You can't really compare old rap to new rap... Alot of stuff has evolved. No metaphors or similies? What Weezy songs are you listening too? His punch lines is sick... The stuff he comes up with and the way he puts it is amazing. Listen to "Im Raw".

About Wayne kissing Baby, the nigga can suck his dick and get caught and I wouldn't care... Just keep comming out with hot tracks and we good.


----------



## FilthyFletch (Dec 23, 2007)

"Little duffal bag Boy"...can you show me one talented line in that whole song??Im just judging it as a hip hop label owner.We make music everyday.Cds sold in over 17 countries and have 2 studios so I mean I know my music and I know what a real emcee is capable off but I was answering to the fact someone said greatest rapper ever..come on ever. Thats what Im saying.The majority of the stuff on the mainstream radio station which are owned by Clear Channel and Evergreen is only on as labels pay for play. The more they pay the more they play. One cat since you want a recent today artist that kills weezy when he is sleeping is Lupe Fiasco.Now if you want that simple how much money and Im a thug type of shit they playing for the simple folk well then hate to say it but The Game is killing those kinda "rappers".Weare working on some new stuff du next year you ll wanna check out.Watch for a new cd from Cannibus and if your really into hip hop K-solo is finishing a new release.I just cant listen to someone who doesnt even open his mouth to ryhm..."he downt known nona? yamaha.. what the fuck open ya mouth dude lol


----------



## Puffs (Dec 23, 2007)

(Given request)
Reproduce the rap forum thread in full, word for word. Rely only on the rap forum thread when working with the records.

(Data shown)
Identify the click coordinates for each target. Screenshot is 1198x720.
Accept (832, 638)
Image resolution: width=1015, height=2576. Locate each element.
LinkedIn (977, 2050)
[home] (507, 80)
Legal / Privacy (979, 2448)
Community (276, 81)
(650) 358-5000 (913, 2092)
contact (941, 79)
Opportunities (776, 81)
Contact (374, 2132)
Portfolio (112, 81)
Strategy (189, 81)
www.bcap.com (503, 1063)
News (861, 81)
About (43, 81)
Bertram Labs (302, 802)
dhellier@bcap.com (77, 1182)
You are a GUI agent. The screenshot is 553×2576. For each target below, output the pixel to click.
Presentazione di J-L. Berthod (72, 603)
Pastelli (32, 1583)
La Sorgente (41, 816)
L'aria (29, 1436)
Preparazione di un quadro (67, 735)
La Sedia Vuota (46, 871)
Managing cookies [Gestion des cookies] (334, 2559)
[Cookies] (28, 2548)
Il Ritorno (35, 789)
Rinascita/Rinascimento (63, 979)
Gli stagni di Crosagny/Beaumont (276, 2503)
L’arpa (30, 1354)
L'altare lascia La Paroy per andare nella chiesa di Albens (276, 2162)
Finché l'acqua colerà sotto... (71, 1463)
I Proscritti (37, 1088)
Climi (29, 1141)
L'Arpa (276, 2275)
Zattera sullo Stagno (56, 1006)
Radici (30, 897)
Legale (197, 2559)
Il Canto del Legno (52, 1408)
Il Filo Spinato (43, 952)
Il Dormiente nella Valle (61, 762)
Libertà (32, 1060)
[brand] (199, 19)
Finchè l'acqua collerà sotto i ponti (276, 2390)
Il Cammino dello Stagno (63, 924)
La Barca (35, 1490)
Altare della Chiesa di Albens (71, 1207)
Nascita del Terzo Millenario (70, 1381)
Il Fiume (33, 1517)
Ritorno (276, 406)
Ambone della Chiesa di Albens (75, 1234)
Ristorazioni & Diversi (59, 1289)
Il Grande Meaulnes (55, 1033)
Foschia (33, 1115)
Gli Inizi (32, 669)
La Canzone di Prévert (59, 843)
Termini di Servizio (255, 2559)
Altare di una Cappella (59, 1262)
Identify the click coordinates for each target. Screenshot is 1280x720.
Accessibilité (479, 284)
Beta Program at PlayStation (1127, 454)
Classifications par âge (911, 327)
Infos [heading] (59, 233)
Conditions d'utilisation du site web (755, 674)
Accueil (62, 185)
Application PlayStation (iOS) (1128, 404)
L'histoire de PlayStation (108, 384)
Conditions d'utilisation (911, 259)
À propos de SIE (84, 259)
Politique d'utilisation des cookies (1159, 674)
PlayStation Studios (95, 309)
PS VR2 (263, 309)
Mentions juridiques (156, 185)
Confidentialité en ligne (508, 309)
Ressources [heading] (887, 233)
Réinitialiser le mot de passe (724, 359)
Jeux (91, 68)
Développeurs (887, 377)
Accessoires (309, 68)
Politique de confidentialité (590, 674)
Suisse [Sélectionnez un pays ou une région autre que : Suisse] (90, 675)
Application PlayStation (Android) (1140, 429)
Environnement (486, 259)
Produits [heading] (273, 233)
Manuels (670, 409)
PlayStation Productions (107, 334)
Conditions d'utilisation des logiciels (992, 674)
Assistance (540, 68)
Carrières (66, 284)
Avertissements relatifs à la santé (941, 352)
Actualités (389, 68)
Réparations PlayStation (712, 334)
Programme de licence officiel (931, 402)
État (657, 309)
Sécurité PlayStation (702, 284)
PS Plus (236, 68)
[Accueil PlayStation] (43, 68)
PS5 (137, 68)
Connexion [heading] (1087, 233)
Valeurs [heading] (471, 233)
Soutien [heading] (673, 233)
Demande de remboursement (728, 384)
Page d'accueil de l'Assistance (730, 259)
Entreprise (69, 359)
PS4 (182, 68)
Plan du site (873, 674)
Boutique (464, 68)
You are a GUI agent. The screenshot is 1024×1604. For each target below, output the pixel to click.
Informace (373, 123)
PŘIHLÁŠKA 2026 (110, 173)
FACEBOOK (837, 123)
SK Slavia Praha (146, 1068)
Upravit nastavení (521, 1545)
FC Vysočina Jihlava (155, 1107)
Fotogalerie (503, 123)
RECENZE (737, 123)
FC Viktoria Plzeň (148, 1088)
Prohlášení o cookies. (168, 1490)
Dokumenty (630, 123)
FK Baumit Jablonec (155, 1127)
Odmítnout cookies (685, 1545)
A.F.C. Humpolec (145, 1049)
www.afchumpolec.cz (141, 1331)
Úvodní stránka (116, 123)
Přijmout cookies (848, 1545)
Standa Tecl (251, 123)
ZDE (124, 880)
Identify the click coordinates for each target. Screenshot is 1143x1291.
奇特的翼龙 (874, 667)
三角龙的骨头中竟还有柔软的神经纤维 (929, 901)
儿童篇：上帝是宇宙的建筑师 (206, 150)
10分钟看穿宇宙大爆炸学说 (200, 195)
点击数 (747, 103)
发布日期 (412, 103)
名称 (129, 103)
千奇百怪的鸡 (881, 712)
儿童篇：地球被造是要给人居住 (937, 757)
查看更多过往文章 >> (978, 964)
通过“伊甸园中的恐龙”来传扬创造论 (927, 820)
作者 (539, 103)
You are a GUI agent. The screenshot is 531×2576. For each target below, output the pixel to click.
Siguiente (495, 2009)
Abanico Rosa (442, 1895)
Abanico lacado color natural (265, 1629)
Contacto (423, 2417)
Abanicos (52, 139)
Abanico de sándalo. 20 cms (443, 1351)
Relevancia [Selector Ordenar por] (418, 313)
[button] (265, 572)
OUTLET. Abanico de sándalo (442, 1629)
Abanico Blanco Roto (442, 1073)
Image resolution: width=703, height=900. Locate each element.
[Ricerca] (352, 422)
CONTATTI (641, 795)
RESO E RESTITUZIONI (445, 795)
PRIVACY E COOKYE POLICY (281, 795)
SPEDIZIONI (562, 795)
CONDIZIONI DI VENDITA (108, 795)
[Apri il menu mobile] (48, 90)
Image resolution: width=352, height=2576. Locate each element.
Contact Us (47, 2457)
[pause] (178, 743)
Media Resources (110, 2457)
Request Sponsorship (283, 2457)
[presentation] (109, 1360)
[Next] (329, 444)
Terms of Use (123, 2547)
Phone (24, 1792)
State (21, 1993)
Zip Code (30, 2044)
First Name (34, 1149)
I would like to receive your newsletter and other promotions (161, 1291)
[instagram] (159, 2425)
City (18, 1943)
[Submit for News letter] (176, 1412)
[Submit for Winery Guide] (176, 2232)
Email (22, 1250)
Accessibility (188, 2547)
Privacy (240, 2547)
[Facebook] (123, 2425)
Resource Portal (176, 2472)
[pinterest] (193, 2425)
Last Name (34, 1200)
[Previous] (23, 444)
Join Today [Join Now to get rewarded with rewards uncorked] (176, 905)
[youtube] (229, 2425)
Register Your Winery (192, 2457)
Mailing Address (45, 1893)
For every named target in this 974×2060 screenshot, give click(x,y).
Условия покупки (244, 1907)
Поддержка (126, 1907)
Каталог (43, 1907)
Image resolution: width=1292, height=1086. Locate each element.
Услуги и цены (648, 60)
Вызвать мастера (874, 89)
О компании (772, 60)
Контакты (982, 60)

(Reply to the task)
You can't really compare old rap to new rap... Alot of stuff has evolved. No metaphors or similies? What Weezy songs are you listening too? His punch lines is sick... The stuff he comes up with and the way he puts it is amazing. Listen to "Im Raw".

About Wayne kissing Baby, the nigga can suck his dick and get caught and I wouldn't care... Just keep comming out with hot tracks and we good.


----------



## FilthyFletch (Dec 23, 2007)

"Little duffal bag Boy"...can you show me one talented line in that whole song??Im just judging it as a hip hop label owner.We make music everyday.Cds sold in over 17 countries and have 2 studios so I mean I know my music and I know what a real emcee is capable off but I was answering to the fact someone said greatest rapper ever..come on ever. Thats what Im saying.The majority of the stuff on the mainstream radio station which are owned by Clear Channel and Evergreen is only on as labels pay for play. The more they pay the more they play. One cat since you want a recent today artist that kills weezy when he is sleeping is Lupe Fiasco.Now if you want that simple how much money and Im a thug type of shit they playing for the simple folk well then hate to say it but The Game is killing those kinda "rappers".Weare working on some new stuff du next year you ll wanna check out.Watch for a new cd from Cannibus and if your really into hip hop K-solo is finishing a new release.I just cant listen to someone who doesnt even open his mouth to ryhm..."he downt known nona? yamaha.. what the fuck open ya mouth dude lol


----------



## Puffs (Dec 23, 2007)